Unimpresa contesta la norma sulla chiusura delle cause tributarie: il provvedimento non distingue le varie ipotesi perché il costo della definizione è indipendente dall’esito del giudizio eventualmente intervenuto. Pucci: «la sbandierata riduzione del carico erariale non esiste»
Il meccanismo, stabilito dalla manovra correttiva sui conti pubblici di primavera, per la chiusura delle liti fiscali pendenti porta alla disparità di trattamento. Il provvedimento non distingue le varie ipotesi perché il costo della definizione è indipendente dall’esito del giudizio eventualmente intervenuto; restano comunque dovuti per intero le imposte e gli interessi di dilazione.

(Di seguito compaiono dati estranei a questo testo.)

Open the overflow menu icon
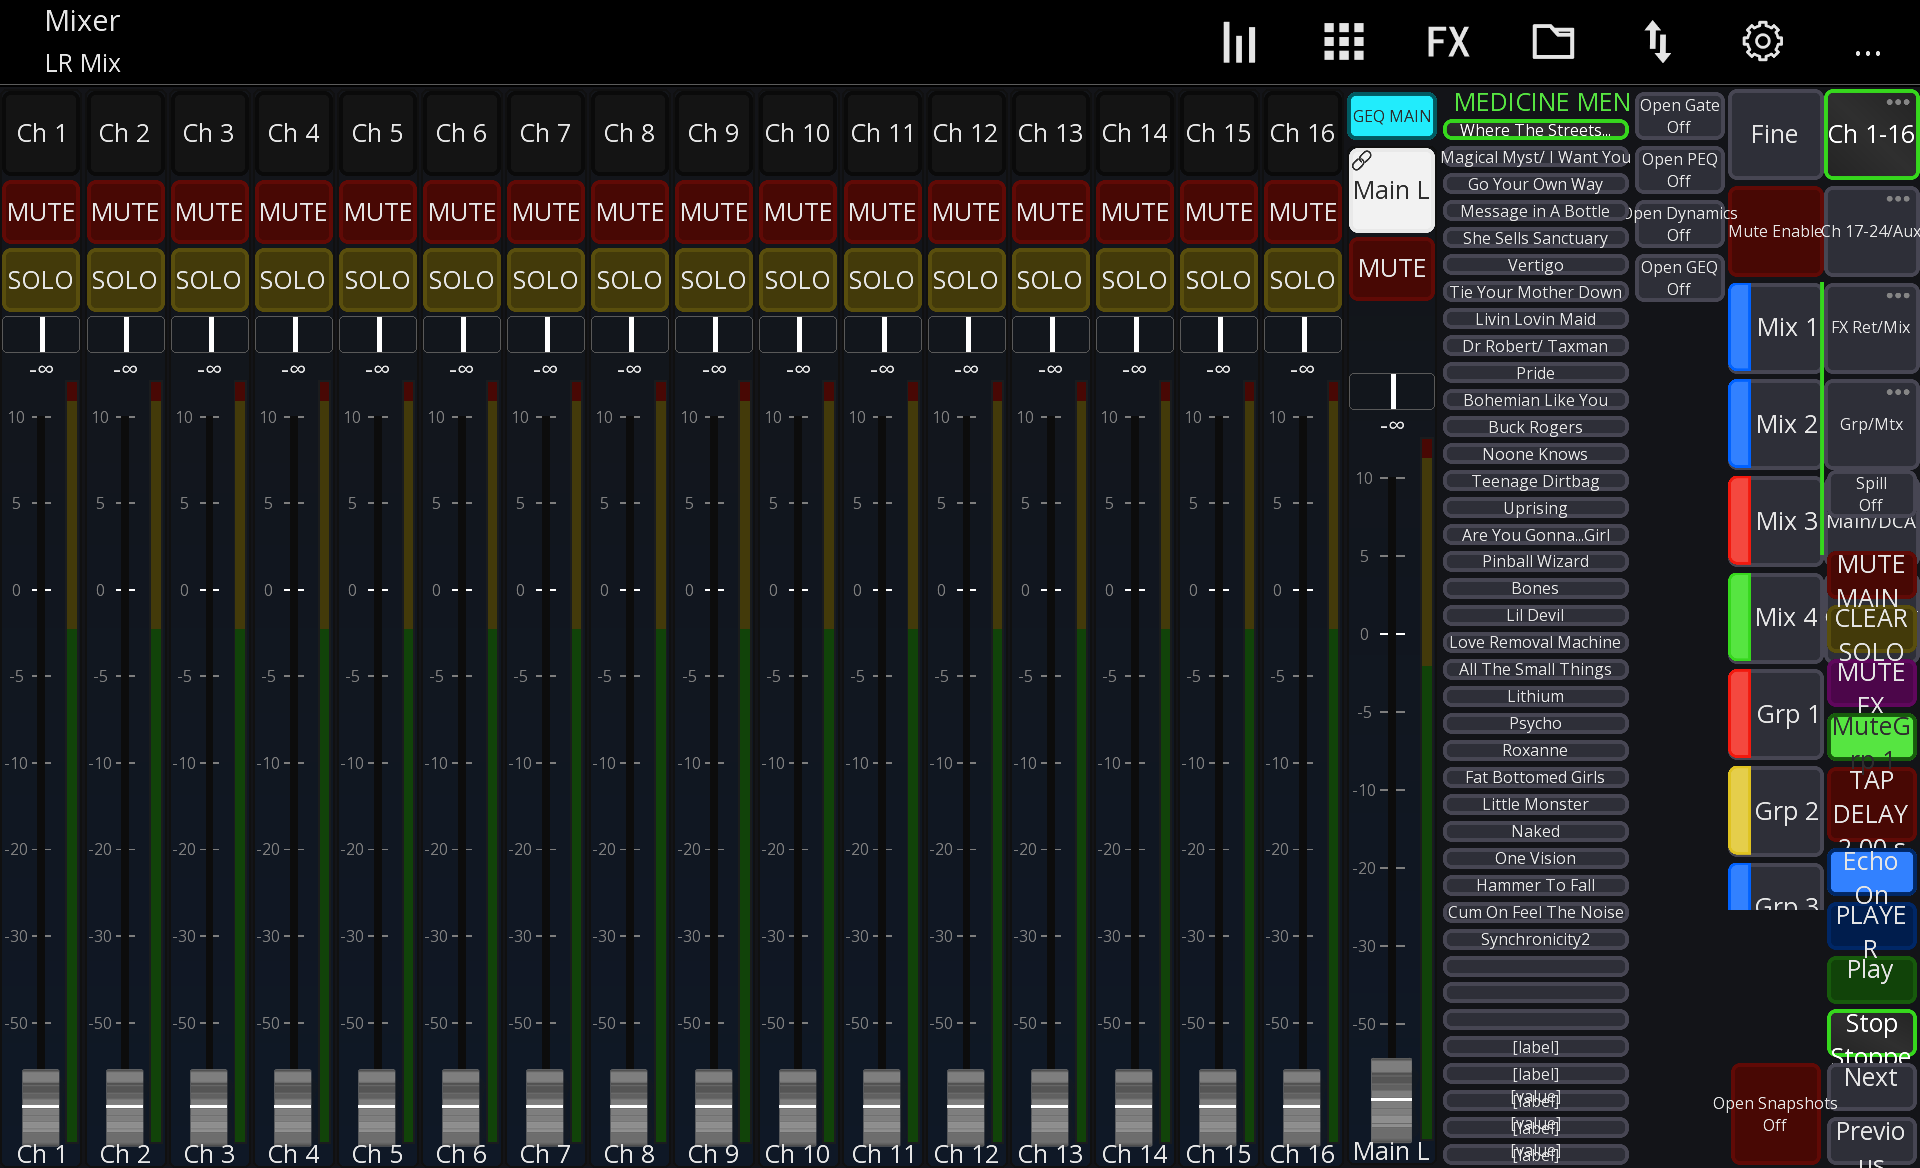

Oltre a questo, c’è una beffa per i contribuenti che hanno ottenuto un giudizio favorevole in un grado di giudizio precedente: il sistema favorisce chi non ha possibilità di successo in contenzioso e penalizza invece il contribuente a cui il giudice ha già riconosciuto le proprie ragioni in un grado di giudizio precedente. Sono le osservazioni principali di una analisi, sulle misure contenute nel decreto legge approvato la scorsa settimana dal consiglio dei ministri, curata dal vicepresidente di Unimpresa, Claudio Pucci.
L’analisi dell’associazione ha toccato, poi, altre tre norme in campo fiscale dello stesso provvedimento d’urgenza: la detrazione dell’Iva sugli acquisti, l’estensione dello “split payment”, la riduzione del limite per compensare le imposte. Per quanto riguarda l’Iva sugli acquisti, la norma corregge l’attuale impostazione secondo la quale il diritto alla detrazione dell’imposta sugli acquisti termina alla scadenza prevista per la dichiarazione fiscale del secondo anno successivo: le nuove regole dimezzano i termini. L’Iva, dal momento in cui diventa esigibile, può essere detratta entro un anno, o meglio “con la dichiarazione relativa all’anno in cui il diritto alla detrazione è sorto”.
Non sembra rispondere alle esigenze di lotta all’evasione, poi, l’estensione dello “split payment” alle società pubbliche e alle società quotate. Tale meccanismo porta a drenare la liquidità delle imprese e alla complicazione dei meccanismi contabili che costituiscono un costo non indifferente per le piccole imprese e, soprattutto, per i professionisti sottoposti pure alla ritenuta d’acconto immediata del 20%, con il risultato che lo Stato “drena” immediatamente ben il 42% del corrispettivo di un professionista, sottoponendolo a notevoli problemi di liquidità.
Altra misura sotto esame è la detrazione Iva sugli acquisti. Il dimezzamento del valore dei crediti compensabili, tagliato a 5.000 euro, costituisce un ulteriore aggravio per il contribuente costretto ad avvalersi dell’opera di professionisti per l’asseveramento del credito. Si tratta, peraltro, di un ulteriore regalo alle compagnie di assicurazione, perché i professionisti devono sottoscrivere una specifica polizza assicurativa a garanzia del credito.
«Il nostro giudizio – spiega il vicepresidente di Unimpresa, Claudio Pucci – lo potremmo sintetizzare con poche idee, ma confuse. Tuttavia, non è il caso di chiudere il discorso con uno slogan e allora, sul Def del governo di Paolo Gentiloni e sulla manovra correttiva, è opportuno svolgere alcune considerazioni e valutazioni approfondite. Cominciamo col dire che la sbandierata riduzione del carico erariale non esiste, mentre viene confermata l’incapacità di intraprendere una strada del cambiamento capace di portare al tanto richiamato sviluppo». Secondo Pucci, «nelle carte ufficiali del governo c’è, invece, la solita impostazione che ormai siamo abituato a leggere da diversi anni. Insomma una minestra riscaldata».
«Manca sostanzialmente una visione del futuro che guardi allo sviluppo del Paese – sottolinea Pucci – ad iniziare dall’irrisolta questione della riduzione degli sprechi della spesa pubblica e della riduzione del debito pubblico. Nel corso degli ultimi anni si sono proposte più soluzioni: dai tagli agli sprechi per 20 miliardi di euro di Cottarelli ai 5 miliardi di euro di Gutgelt, rimasti entrambi al palo, all’istituzione di un fondo sovrano con dentro cespiti pubblici per circa 400 miliardi di controvalore da piazzare sul mercato per riportare a livelli di sopportabilità gli attuali 2.300 miliardi di debito pubblico a rischio di un rialzo dei tassi di servizio e che consenta l’abbassamento di una pressione fiscale che è insopportabile e anticompetitiva».